Given records section start

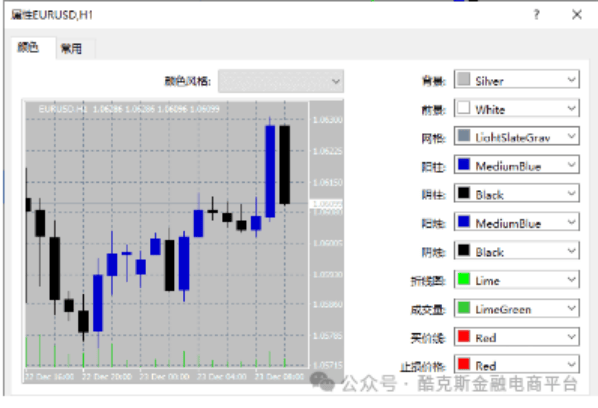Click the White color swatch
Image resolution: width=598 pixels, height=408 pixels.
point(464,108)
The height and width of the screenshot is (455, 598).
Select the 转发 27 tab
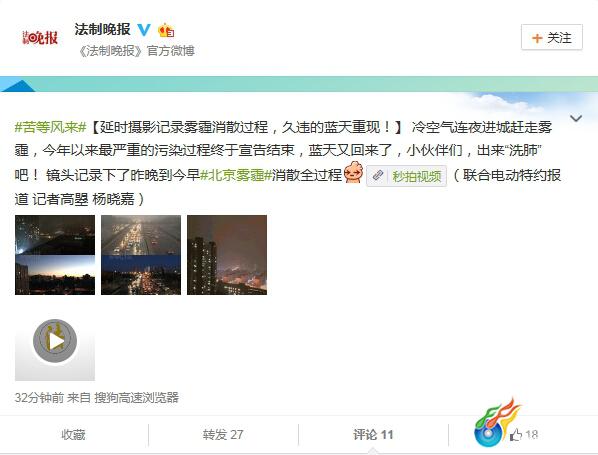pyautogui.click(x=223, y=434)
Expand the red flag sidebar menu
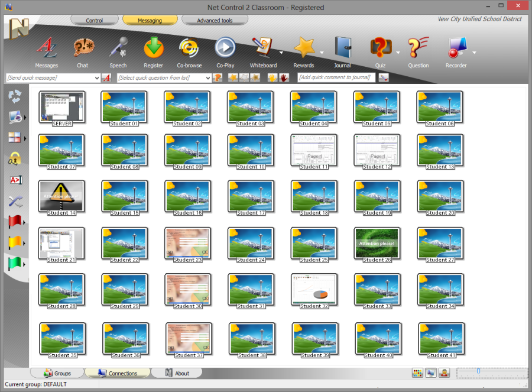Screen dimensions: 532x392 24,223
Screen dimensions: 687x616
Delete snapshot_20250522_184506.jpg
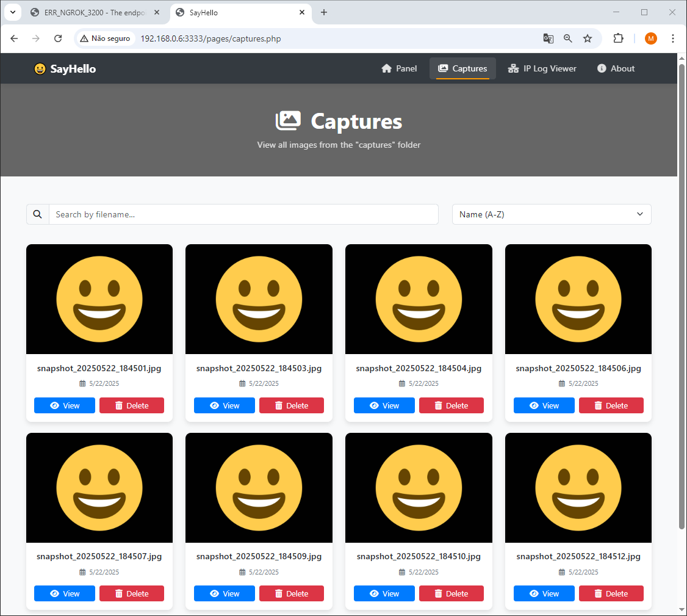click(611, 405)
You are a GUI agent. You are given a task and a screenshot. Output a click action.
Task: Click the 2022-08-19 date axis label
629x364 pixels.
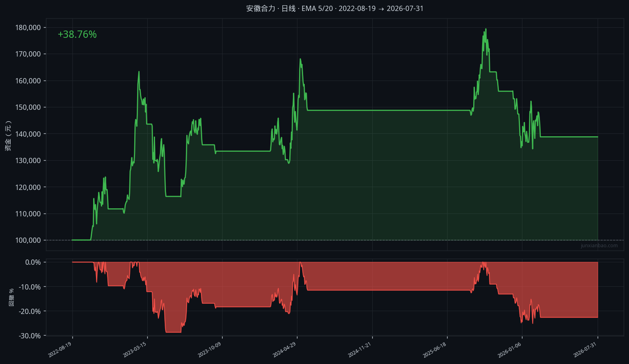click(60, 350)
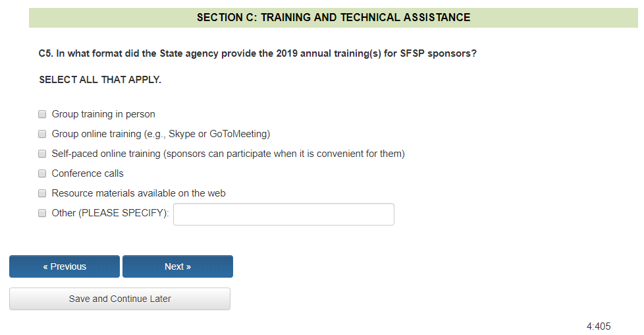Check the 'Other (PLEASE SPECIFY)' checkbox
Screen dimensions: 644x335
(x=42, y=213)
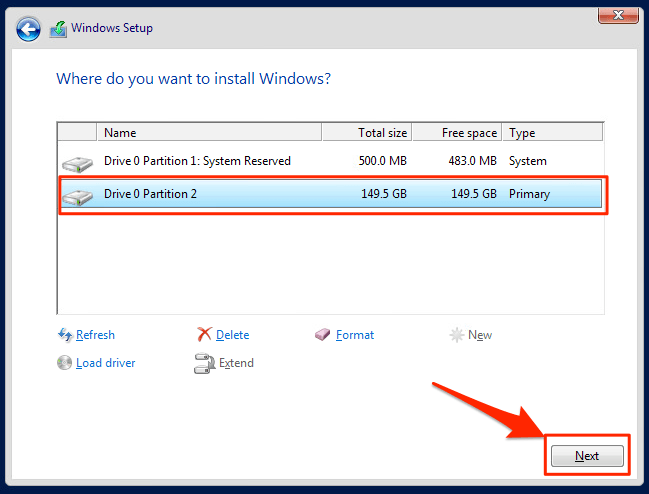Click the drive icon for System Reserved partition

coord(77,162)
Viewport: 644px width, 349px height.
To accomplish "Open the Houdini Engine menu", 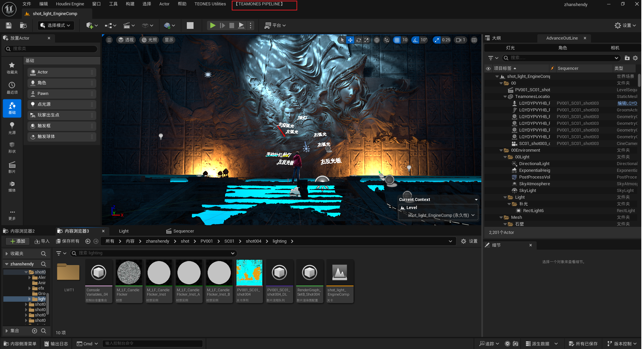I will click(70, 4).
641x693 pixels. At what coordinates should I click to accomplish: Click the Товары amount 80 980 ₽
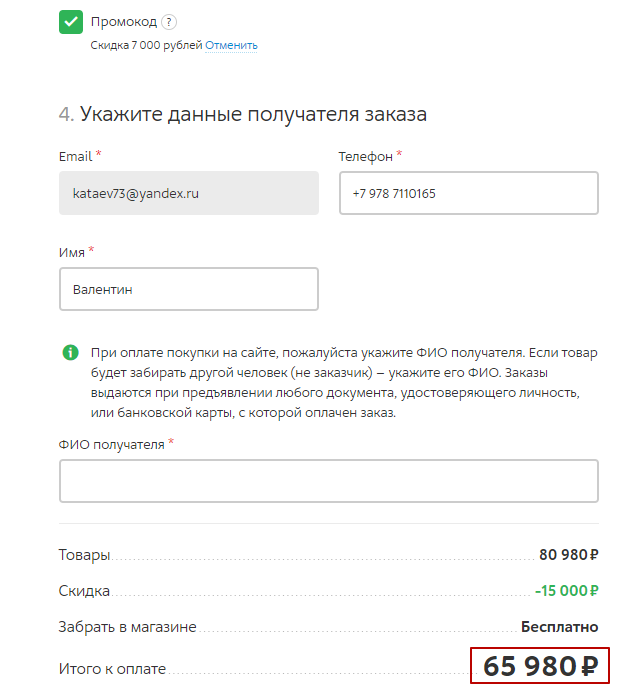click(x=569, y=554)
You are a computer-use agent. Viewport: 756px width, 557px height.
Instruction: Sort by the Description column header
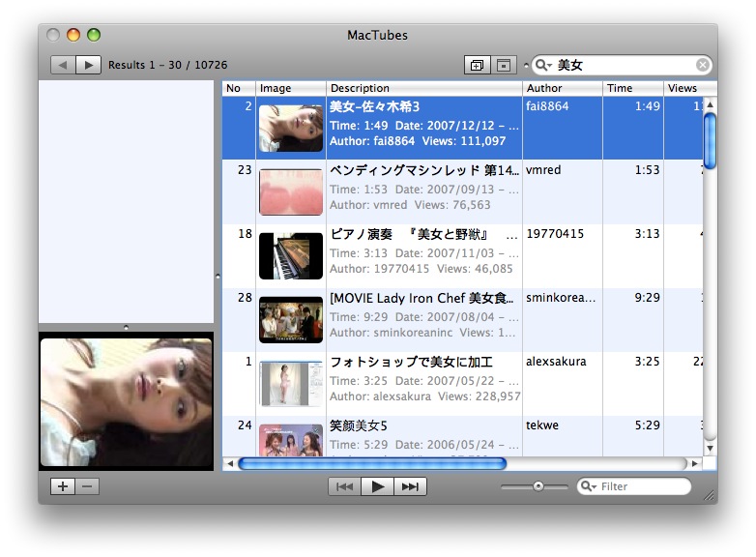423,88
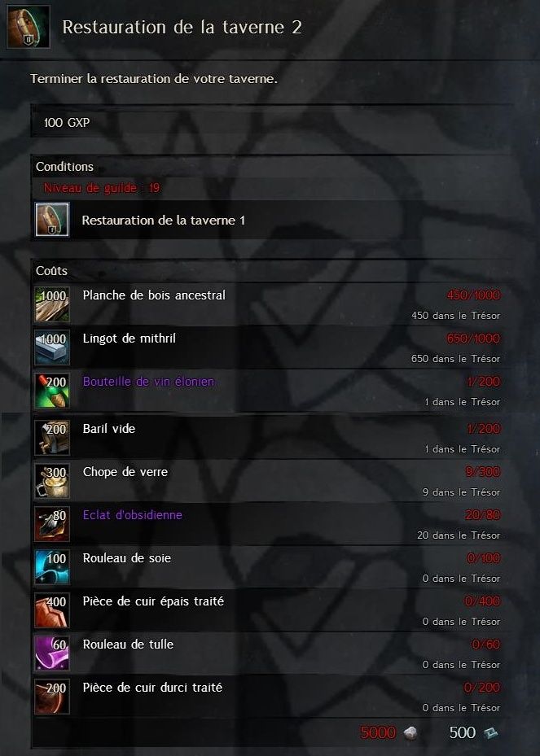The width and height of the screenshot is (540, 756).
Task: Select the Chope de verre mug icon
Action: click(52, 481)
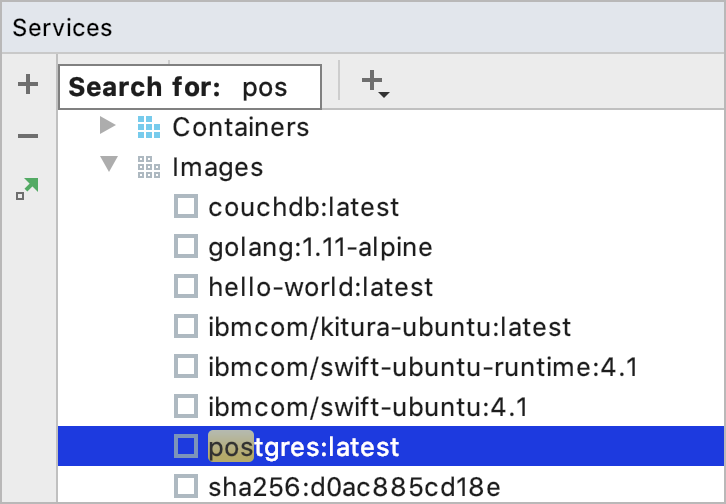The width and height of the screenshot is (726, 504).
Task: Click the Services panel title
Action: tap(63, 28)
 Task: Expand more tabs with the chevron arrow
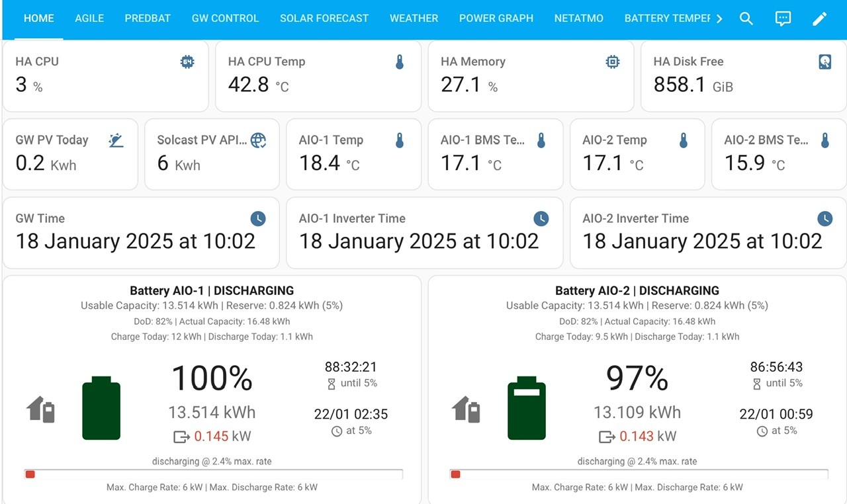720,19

Given records section end

→ Your task
Which lines of the data contain the string "Viewport"? Copy each one.

→ Result of this task
Viewport: 644px width, 349px height.
You are a computer-use agent. Viewport: 756px width, 557px height.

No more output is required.